= Beginning of Section =

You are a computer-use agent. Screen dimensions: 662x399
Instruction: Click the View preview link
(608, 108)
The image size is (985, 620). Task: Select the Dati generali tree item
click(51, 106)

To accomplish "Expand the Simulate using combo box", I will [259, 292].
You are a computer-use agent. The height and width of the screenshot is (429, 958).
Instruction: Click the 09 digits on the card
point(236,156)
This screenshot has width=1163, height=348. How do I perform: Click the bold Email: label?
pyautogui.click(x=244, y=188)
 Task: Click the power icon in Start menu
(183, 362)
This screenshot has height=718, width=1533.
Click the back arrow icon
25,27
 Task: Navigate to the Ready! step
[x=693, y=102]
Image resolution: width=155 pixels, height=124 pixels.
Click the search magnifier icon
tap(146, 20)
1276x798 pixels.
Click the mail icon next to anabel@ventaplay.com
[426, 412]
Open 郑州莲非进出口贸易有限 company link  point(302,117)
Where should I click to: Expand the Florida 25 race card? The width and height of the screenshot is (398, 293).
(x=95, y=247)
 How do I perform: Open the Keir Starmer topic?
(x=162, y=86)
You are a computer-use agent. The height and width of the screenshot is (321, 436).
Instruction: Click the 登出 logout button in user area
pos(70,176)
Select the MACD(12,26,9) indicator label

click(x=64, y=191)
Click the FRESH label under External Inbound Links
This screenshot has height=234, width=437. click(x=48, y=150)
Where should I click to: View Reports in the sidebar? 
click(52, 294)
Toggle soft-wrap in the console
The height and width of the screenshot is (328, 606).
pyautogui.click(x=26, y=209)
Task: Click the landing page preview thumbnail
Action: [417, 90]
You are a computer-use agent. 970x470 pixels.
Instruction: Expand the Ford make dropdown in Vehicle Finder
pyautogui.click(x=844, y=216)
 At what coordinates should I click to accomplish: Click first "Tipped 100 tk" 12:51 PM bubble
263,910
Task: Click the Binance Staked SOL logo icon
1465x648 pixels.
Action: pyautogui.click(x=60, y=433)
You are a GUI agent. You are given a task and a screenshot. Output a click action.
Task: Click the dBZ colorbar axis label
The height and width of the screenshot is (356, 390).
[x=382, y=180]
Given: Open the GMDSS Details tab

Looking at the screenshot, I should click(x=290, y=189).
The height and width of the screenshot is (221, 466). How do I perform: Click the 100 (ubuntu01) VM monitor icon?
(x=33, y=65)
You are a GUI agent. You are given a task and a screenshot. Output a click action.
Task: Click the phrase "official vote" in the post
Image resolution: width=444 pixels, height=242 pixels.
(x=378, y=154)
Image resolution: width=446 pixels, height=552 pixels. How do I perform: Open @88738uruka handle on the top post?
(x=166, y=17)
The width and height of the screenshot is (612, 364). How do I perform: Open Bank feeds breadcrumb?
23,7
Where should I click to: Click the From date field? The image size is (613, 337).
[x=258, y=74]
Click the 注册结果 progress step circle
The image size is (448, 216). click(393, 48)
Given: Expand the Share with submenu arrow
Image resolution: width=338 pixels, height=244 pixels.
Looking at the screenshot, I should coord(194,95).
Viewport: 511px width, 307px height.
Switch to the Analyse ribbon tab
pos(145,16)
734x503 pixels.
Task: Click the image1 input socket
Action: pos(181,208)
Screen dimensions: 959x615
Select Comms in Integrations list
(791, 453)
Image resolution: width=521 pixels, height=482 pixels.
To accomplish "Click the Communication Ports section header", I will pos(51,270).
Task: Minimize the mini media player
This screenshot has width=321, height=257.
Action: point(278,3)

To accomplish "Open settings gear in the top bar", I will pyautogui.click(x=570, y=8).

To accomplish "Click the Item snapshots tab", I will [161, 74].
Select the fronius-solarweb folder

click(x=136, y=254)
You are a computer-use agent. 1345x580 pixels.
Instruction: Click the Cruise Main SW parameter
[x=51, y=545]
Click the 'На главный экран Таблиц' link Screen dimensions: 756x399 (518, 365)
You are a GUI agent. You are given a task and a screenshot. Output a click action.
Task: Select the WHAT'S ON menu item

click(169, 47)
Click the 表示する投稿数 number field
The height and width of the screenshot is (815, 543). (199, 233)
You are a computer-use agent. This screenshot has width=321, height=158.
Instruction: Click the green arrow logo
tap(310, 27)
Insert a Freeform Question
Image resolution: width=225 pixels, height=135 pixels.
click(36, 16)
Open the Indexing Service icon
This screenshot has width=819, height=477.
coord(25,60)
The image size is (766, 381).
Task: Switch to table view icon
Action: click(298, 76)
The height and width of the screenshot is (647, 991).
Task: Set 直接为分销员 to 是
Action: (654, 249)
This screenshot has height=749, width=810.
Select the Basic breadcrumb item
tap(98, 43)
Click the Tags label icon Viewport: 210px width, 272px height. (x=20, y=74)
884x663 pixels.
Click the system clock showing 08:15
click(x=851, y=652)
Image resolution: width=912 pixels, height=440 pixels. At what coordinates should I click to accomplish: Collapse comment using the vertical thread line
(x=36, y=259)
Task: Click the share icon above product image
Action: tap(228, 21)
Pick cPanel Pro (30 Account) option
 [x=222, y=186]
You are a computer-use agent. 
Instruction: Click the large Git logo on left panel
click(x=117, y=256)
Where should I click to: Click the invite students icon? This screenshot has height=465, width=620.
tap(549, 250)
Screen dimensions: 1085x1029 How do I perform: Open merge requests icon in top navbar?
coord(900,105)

= End of Section =

- Required action
Look for the word "will". Copy out every line of the data that has it.

- Response for this exercise
To accomplish "Expand the Simulate using combo box", I will [259, 292].
To accomplish "Click the Communication Ports section header", I will pos(51,270).
To accomplish "Open settings gear in the top bar", I will pyautogui.click(x=570, y=8).
To accomplish "Click the Item snapshots tab", I will [161, 74].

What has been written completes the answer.